Danticat is scheduled to read in Albany as part of the ongoing celebration of 200 years of Haitian Independence.

The Dew BreakerDanticat’s newest story is The Dew Breaker (March 2004), the tale of a quiet man from Haiti, a former state torturer, now living a "respectable" life in Brooklyn, New York. Publishers Weekly said, "The slow accumulation of details pinpointing the past’s effects on the present makes for powerful reading . . ." and praised Danticat as "a crafter of subtle, gorgeous sentences and scenes."

Danticat spent the first twelve years of her life in Haiti. In 1981, she joined her parents who had already emigrated some time previously to Brooklyn, New York. While still in junior high school, Danticat began recording memories of home, work that ultimately evolved into her first novel, Breath, Eyes, Memory, a poignant, often painful, coming-of-age story. Bob Shacochis, writing in the Washington Post, called it, "a novel that rewards a reader again and again with small but exquisite and unforgettable memories."

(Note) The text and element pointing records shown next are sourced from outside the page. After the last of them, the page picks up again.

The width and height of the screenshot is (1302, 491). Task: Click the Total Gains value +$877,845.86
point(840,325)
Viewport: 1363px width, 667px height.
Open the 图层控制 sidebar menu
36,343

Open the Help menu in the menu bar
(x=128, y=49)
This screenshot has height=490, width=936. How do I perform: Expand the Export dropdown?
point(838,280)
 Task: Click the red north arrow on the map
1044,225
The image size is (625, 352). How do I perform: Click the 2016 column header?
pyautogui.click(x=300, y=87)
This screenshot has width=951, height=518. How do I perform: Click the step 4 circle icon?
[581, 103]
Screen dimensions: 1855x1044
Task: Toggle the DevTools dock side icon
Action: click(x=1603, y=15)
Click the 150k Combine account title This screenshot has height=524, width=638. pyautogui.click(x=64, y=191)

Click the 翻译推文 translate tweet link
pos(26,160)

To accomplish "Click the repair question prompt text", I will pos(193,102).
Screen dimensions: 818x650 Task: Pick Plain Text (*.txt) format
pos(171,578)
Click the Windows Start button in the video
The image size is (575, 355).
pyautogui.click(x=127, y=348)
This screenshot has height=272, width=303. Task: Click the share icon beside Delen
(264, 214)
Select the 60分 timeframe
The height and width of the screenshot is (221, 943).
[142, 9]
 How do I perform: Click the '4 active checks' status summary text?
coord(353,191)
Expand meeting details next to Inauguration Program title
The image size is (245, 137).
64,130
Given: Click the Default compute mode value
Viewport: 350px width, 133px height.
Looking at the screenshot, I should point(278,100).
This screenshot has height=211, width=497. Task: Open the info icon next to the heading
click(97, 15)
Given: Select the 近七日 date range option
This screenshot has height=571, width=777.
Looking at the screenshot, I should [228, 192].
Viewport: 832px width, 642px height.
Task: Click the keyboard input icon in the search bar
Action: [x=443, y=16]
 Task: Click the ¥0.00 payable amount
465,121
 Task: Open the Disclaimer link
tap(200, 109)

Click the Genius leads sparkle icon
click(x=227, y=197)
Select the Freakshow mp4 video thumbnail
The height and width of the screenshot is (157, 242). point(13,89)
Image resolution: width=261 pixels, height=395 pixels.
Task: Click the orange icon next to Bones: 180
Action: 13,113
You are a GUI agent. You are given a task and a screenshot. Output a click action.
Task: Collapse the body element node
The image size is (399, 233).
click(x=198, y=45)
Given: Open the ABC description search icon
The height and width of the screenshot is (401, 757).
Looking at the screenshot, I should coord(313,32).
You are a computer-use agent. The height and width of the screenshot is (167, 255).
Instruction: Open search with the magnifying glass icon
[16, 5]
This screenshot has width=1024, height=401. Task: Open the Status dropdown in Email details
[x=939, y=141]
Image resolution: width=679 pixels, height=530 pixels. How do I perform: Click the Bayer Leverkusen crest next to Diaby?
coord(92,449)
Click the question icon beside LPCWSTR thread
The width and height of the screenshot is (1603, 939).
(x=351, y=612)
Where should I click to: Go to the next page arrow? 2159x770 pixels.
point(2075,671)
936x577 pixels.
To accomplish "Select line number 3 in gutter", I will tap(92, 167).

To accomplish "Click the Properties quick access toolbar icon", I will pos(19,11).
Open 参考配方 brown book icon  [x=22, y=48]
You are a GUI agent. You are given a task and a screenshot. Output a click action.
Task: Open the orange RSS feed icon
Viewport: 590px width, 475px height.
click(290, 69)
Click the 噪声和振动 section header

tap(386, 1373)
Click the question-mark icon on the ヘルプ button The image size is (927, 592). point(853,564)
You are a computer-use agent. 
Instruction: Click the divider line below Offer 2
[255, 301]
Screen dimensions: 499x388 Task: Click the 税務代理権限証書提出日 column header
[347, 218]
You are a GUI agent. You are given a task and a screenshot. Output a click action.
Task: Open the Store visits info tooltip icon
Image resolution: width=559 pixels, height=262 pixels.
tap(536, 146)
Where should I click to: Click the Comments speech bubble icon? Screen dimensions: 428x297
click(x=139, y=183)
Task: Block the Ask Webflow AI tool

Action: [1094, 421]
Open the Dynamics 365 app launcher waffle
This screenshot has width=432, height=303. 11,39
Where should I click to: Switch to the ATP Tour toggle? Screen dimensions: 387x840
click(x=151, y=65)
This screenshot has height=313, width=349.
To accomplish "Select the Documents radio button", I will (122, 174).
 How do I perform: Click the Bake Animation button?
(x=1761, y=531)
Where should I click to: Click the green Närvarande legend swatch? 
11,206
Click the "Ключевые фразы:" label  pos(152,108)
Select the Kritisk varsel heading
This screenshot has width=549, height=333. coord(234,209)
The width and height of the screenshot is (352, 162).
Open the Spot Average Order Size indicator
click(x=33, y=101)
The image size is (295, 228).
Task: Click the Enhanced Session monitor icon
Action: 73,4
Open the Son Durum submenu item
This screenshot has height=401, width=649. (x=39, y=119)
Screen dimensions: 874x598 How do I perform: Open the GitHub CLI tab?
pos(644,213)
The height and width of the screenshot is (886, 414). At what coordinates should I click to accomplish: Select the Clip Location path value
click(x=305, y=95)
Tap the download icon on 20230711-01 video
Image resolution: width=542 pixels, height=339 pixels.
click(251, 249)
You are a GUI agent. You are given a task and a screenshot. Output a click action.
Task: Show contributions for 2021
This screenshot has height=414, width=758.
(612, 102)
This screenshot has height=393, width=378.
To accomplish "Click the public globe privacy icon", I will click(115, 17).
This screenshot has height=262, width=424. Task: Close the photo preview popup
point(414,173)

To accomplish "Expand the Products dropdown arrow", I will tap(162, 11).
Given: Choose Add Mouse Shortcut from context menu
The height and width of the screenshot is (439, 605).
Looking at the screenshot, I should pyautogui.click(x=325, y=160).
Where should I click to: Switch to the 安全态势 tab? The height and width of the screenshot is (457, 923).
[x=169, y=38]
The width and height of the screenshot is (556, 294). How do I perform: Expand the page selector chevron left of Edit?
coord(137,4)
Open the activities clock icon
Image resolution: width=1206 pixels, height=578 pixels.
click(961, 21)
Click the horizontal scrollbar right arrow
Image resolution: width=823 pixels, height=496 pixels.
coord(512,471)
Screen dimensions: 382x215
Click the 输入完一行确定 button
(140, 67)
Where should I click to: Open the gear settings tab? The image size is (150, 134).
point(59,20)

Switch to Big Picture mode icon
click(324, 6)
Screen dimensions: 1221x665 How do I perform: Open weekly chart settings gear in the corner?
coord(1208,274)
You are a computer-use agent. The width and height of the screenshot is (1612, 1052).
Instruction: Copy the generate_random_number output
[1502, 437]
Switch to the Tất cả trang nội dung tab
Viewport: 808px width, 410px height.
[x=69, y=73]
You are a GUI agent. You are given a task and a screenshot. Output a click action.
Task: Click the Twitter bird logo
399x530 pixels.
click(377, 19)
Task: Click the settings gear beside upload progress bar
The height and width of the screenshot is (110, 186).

Krik? Krak! is a collection of stories about Haitian women and men trapped in adversity. Some stories also examine the clash between Haitian and American culture. "Spare, elegant and moving, these stories cohere into a superb collection," said Publisher’s Weekly, while Library Journal observed that, "Danticat beautifully balances the poverty, despair, and brutality her characters endure with magic and myth."

Danticat’s prize-winning 1998 novel, The Farming of Bones, treats an historical incident, the 1937 "ethnic cleansing" of nearly 15,000 Haitians by soldiers of the Dominican Republic. Writing in Time magazine, Christopher John Farley said that, "Every chapter cuts deep, and you feel it…. ‘The Farming of Bones’ always remains focused, with precise, disciplined language, and in doing so, it uncovers moments of raw humanness. This is a book that, confronted with corpses, has the cold-eyed courage to find a smile."

Danticat is also the author of the nonfiction book, After the Dance: A Walk Through Carnival in Jacmel, Haiti (2002), an engaging account of Danticat’s visit to that Haitian city during Carnival week, an event she was prohibited from attending as a child.

Danticat has worked on documentary film projects about Haiti with Oscar-winning director Jonathan Demme, most recently The Agronomist (2003), about human rights activist Jean Dominique. With Demme, Danticat also co-authored the art book, Odilon Pierre, Artist of Haiti (1999).